### Work item
Write out the entries again. Match each one exactly.

### Study material
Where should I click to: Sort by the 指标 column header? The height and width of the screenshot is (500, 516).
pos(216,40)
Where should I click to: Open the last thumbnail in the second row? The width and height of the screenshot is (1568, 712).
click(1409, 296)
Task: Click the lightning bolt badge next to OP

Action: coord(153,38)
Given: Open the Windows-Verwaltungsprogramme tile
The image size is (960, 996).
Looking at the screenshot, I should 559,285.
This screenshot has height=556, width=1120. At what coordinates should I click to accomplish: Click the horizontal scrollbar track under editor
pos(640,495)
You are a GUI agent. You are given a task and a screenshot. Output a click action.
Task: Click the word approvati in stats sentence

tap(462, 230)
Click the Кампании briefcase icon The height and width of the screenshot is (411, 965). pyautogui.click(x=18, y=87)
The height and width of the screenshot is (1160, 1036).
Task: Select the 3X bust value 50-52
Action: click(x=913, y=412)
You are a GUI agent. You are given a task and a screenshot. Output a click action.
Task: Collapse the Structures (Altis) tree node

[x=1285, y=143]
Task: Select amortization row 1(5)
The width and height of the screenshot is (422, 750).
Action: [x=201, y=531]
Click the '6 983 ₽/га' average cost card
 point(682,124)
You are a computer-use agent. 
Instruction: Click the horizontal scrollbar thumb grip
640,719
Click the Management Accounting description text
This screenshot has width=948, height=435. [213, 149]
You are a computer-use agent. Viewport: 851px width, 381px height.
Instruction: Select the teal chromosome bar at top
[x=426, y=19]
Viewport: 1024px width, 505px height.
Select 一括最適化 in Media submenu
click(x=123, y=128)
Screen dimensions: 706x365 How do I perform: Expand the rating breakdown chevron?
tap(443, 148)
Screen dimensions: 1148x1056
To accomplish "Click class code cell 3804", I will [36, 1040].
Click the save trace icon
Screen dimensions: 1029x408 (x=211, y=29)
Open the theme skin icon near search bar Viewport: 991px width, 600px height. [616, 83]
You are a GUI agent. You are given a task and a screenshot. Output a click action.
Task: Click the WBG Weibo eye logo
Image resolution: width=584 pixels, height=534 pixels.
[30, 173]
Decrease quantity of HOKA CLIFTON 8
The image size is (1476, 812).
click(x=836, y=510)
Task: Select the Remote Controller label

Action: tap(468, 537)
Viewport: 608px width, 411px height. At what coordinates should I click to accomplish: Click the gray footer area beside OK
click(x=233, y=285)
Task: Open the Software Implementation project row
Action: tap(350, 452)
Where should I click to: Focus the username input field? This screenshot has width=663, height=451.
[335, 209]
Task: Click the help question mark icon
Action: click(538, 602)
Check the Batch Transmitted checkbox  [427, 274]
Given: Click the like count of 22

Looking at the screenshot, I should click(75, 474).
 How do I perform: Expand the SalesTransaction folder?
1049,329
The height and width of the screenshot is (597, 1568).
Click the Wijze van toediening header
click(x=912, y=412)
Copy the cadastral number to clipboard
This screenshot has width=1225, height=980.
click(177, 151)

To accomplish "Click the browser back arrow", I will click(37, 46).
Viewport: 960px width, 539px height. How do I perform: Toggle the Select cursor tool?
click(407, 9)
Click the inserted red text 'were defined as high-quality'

### Written response
Where should I click to: Sort by the 指标 column header? The height and width of the screenshot is (500, 516).
pos(216,40)
Where should I click to: Open the last thumbnail in the second row? The width and height of the screenshot is (1568, 712).
click(1409, 296)
Task: Click the lightning bolt badge next to OP

Action: coord(153,38)
Given: Open the Windows-Verwaltungsprogramme tile
The image size is (960, 996).
Looking at the screenshot, I should 559,285.
This screenshot has height=556, width=1120. At what coordinates should I click to accomplish: Click the horizontal scrollbar track under editor
pos(640,495)
You are a GUI agent. You are given a task and a screenshot. Output a click action.
Task: Click the word approvati in stats sentence

tap(462, 230)
Click the Кампании briefcase icon The height and width of the screenshot is (411, 965). pyautogui.click(x=18, y=87)
The height and width of the screenshot is (1160, 1036).
Task: Select the 3X bust value 50-52
Action: click(x=913, y=412)
You are a GUI agent. You are given a task and a screenshot. Output a click action.
Task: Collapse the Structures (Altis) tree node

[x=1285, y=143]
Task: Select amortization row 1(5)
The width and height of the screenshot is (422, 750).
Action: [x=201, y=531]
Click the '6 983 ₽/га' average cost card
 point(682,124)
You are a computer-use agent. 
Instruction: Click the horizontal scrollbar thumb grip
640,719
Click the Management Accounting description text
This screenshot has width=948, height=435. [213, 149]
You are a computer-use agent. Viewport: 851px width, 381px height.
Instruction: Select the teal chromosome bar at top
[x=426, y=19]
Viewport: 1024px width, 505px height.
Select 一括最適化 in Media submenu
click(x=123, y=128)
Screen dimensions: 706x365 How do I perform: Expand the rating breakdown chevron?
tap(443, 148)
Screen dimensions: 1148x1056
To accomplish "Click class code cell 3804", I will [36, 1040].
Click the save trace icon
Screen dimensions: 1029x408 (x=211, y=29)
Open the theme skin icon near search bar Viewport: 991px width, 600px height. [616, 83]
You are a GUI agent. You are given a task and a screenshot. Output a click action.
Task: Click the WBG Weibo eye logo
Image resolution: width=584 pixels, height=534 pixels.
[30, 173]
Decrease quantity of HOKA CLIFTON 8
The image size is (1476, 812).
click(x=836, y=510)
Task: Select the Remote Controller label

Action: tap(468, 537)
Viewport: 608px width, 411px height. At what coordinates should I click to accomplish: Click the gray footer area beside OK
click(x=233, y=285)
Task: Open the Software Implementation project row
Action: tap(350, 452)
Where should I click to: Focus the username input field? This screenshot has width=663, height=451.
[335, 209]
Task: Click the help question mark icon
Action: click(538, 602)
Check the Batch Transmitted checkbox  [427, 274]
Given: Click the like count of 22

Looking at the screenshot, I should click(75, 474).
 How do I perform: Expand the SalesTransaction folder?
1049,329
The height and width of the screenshot is (597, 1568).
Click the Wijze van toediening header
click(x=912, y=412)
Copy the cadastral number to clipboard
This screenshot has width=1225, height=980.
click(177, 151)

To accomplish "Click the browser back arrow", I will click(37, 46).
Viewport: 960px width, 539px height. How do I perform: Toggle the Select cursor tool?
click(407, 9)
Click the inserted red text 'were defined as high-quality'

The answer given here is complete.